In those days, word of the Captain was final, because often the kid who owned a bat would be the captain. Whatever he said, were the rules. When he claimed he hadn’t nicked when playing a shot, no one argued because we would rather give him an extra gajji than risk irking him, which would lead to him walking away with his bat. So when the captain hit the ball straight down the road and nonchalantly asked Chicha to fetch the ball he couldn’t refuse.

The ball had travelled quite a distance. The enterprising guy that he was, rather than walking all the way, he flagged down a two-wheeler and hitched a free ride. When they approached the place where he thought the ball was lurking, he asked the man who was riding to pull over.

“Niruthungooo,” he shouted, his words thickly laced with brahmin accent.

“KYAA,” replied the man, shouting louder to assert his decibel supremacy.

“NIRUTHUNGOOOOOOO,” he bawled.

“KYAAAAAA”, the man bawled too, as if there was a contest going on.

This hollering back and forth continued for a while, much to our amusement. An enterprising guy as he was at times, he was largely a dumb (affably dumb, if I might add) fellow who couldn’t figure out things that guys with IQ as good as that of jelly fish’s would do without breaking a sweat. Like a guy wearing turban and sporting big beard and replying only in Hindi, might be a Punjabi guy who can’t speak or understand tamil. Not being able to deduce simple things in one thing, and jumping to foolish conclusion is another thing. And Chicha concluded that the guy was trying to kidnap him.

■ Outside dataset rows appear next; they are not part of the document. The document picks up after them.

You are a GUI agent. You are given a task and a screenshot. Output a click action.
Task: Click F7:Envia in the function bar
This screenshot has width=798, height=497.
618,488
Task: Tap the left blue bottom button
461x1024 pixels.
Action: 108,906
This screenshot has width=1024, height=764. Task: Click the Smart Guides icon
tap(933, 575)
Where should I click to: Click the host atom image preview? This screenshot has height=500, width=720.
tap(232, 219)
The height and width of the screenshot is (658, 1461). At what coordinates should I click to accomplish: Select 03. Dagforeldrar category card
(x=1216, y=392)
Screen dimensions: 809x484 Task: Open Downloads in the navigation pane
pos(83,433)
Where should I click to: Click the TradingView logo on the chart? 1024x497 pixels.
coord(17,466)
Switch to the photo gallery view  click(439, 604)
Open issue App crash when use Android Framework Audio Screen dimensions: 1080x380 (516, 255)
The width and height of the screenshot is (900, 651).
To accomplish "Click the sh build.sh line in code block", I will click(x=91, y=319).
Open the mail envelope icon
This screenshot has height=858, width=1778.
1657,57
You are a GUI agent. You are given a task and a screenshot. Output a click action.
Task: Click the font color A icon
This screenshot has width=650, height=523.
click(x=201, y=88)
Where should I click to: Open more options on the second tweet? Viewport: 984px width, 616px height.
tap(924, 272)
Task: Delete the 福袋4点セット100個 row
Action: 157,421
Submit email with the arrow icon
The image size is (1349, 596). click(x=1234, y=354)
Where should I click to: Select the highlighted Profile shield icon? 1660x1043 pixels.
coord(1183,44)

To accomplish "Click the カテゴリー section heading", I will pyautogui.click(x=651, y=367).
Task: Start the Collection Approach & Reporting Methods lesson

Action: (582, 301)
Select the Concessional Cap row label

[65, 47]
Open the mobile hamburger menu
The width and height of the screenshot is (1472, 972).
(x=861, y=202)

“Kapathungoo.. kapathungoo.. kidnap.. kapathugoo”. He began to scream to get the attention of the people around.

They must have thought this was clownish, for everyone enjoyed the buffonery rather than come to his rescue. Taking matters into his own hands, he jumped off the moving vehicle… and was left with just one hand to take futher matters into. He suffered a fracture in his right hand.

I thought a half-blind, partially handicapped Chicha would be a mellowed boy. Not to be. He soon proved me wrong by trying to make nellika juice by feeding a peice of nellika into sugar-cane juice machine. He did make juice.. of his fingers. This soon faded into oblivion when he sustained several injuries, while performing a Bangra step in premature celebration of his victory in a cycle race and lost control and the race. And once he tried to jump off the first floor with an umbrella, when someone told him that umbrella was a miniature parachute. Good thing he was told ‘miniature’, or he would have tried to jump off the LIC building. And many more.

Three years later he moved out of that locality. That was the last I saw of him. Never heard from him, either, after that. I wonder if I’ll be able to recognize him if and when I run into him. Given the myriad damages he would have inflicted upon this anatomy through these years, he’d look a totally different man.